As advised by Attentionseeker above, did you try speaking to, or writing to pearsons about this problem?


----------



## aurora.a (Oct 28, 2015)

Great. I will also be in this situation. 


Sent from my iPhone using Tapatalk


----------



## Tata1983 (Mar 23, 2016)

rdak said:


> Hellp Expats,
> 
> I just had a talk with my agent. There is a problem in confirming my PTE score by DIBP. I have already reported my score on the day of my exam itself, which is on 22nd July. But the CO informed my agent in trouble of validating my score. I have had chat with Pearson about this issue and I cannot resubmit my score again. How can I resolve this issue ? Looks like this is the only thing that is holding up in getting my grant. Need advise from the experts.


Did you or your agent try from Send your score report - Pearson only?


----------



## FAIS (May 8, 2014)

rdak said:


> Hellp Expats,
> 
> I just had a talk with my agent. There is a problem in confirming my PTE score by DIBP. I have already reported my score on the day of my exam itself, which is on 22nd July. But the CO informed my agent in trouble of validating my score. I have had chat with Pearson about this issue and I cannot resubmit my score again. How can I resolve this issue ? Looks like this is the only thing that is holding up in getting my grant. Need advise from the experts.


Did you mention "Test Taker ID" or "Registration ID" in your EOI and Visa Application?

If you have mentioned Test Taker ID, they will not be able to validate your score and you will have to provide them "Registration ID".


----------



## nishant4u97 (Jul 20, 2016)

Hi rdak - can you please let me know on how you resolved this issue? I am in same situation now.. 
Hope to hear back from someone with solution please. 

Thanks


----------



## nishant4u97 (Jul 20, 2016)

Issue resolved. Contacted Pearson technical team via email, they provided reg id ... forwarded same to DIBP [ CO] and all worked fine. 

Thank you!


----------



## Vijayabaskar (Jul 23, 2015)

nishant4u97 said:


> Issue resolved. Contacted Pearson technical team via email, they provided reg id ... forwarded same to DIBP [ CO] and all worked fine.
> 
> Thank you!


Hi Nishant, could you please tell me if it is the same Registration ID that is mentioned in the Score Report? So, should we ask the CO to use Reg ID instead of Test Taker ID?


----------



## santsu (Aug 14, 2017)

Hi Nishant, 
I do not see Send Score button in my PTE page. its is because its been more than 24 months of taking the test.

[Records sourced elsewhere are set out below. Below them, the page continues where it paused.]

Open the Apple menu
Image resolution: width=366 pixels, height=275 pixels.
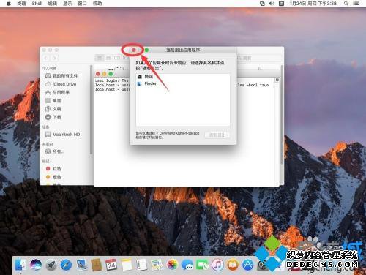click(x=9, y=4)
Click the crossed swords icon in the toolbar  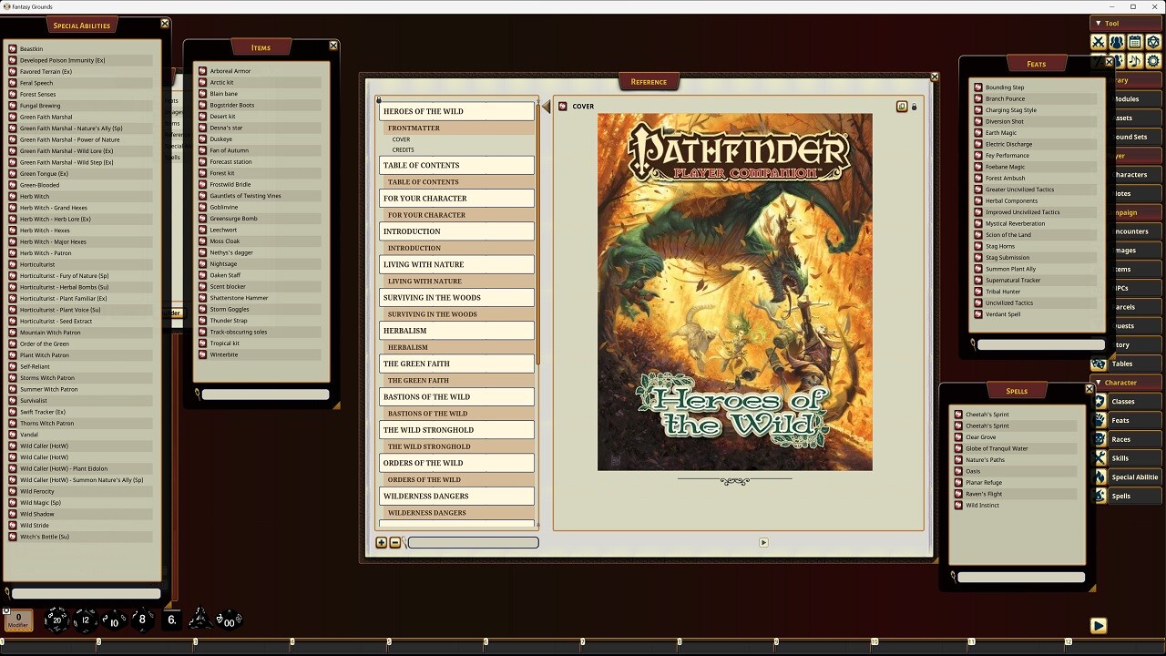tap(1098, 42)
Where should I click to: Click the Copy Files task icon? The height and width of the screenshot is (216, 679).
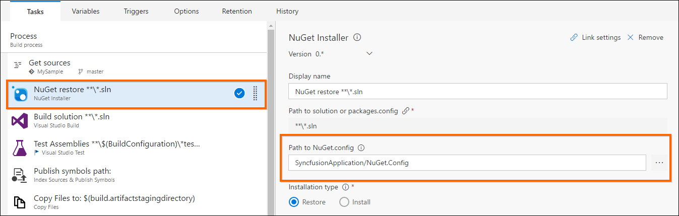(20, 202)
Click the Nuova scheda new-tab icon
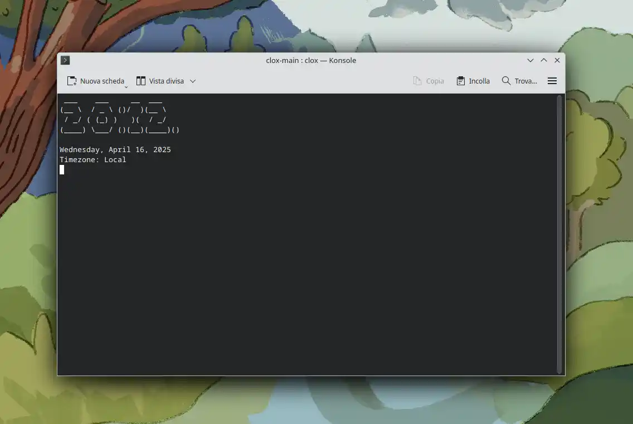 (72, 81)
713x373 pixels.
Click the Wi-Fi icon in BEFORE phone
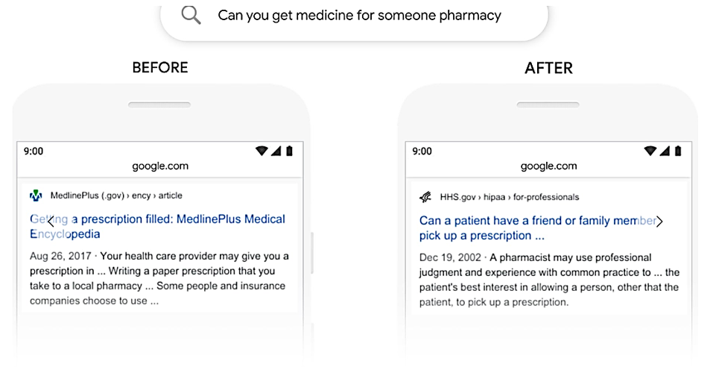pyautogui.click(x=262, y=151)
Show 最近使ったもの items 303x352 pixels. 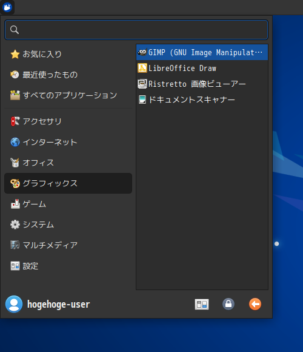pyautogui.click(x=68, y=75)
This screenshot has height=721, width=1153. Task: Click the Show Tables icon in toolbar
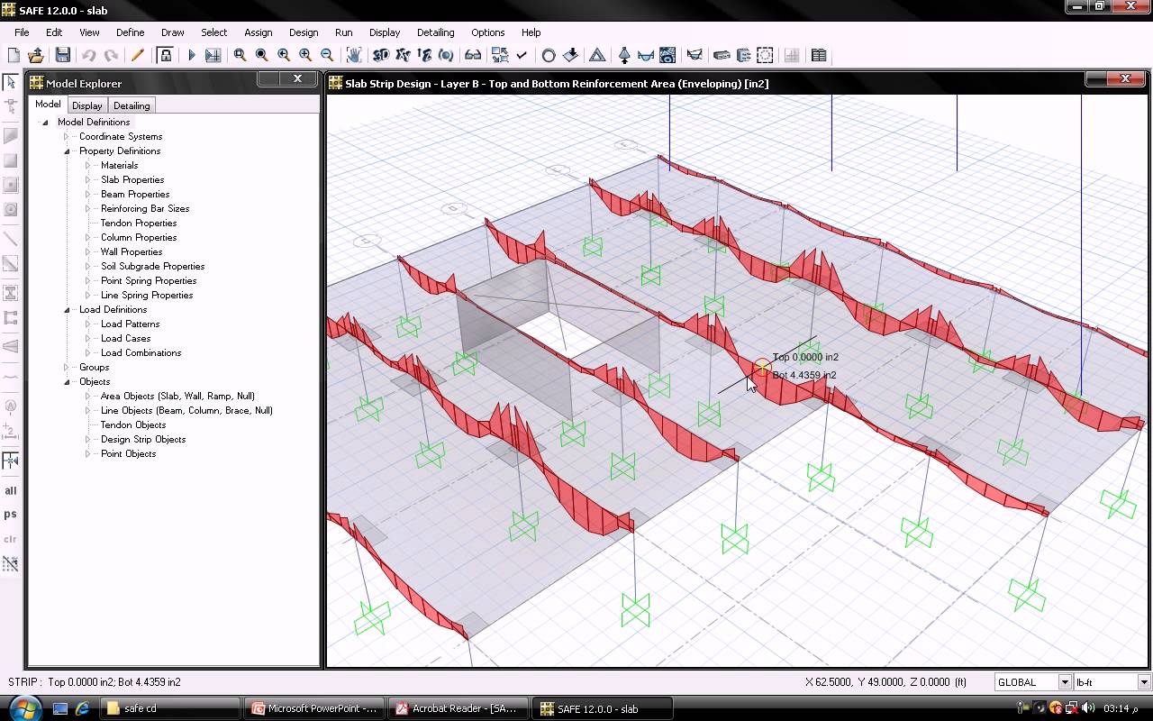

I would like to know if the CO can accept the Reg ID to consider my PTE. given that the PTE is valid for 36 months for applying the Visa.


----------



## santsu (Aug 14, 2017)

what was the out come? I am in the same situation. will the pdf report be accepted by the CO?


----------



## Anamica23 (Aug 17, 2016)

santsu said:


> what was the out come? I am in the same situation. will the pdf report be accepted by the CO?


1.) You can push pearson to send it to DIBP. 
2.) Also once you are lodging VISA you have to upload to PTE score card... so dont worry, they will see it

If you have already uploaded.. no big issue


----------



## hellojackie (Jul 10, 2017)

santsu said:


> what was the out come? I am in the same situation. will the pdf report be accepted by the CO?


Hi, how did it go with your PTE score report?? Help.. Thanks.


----------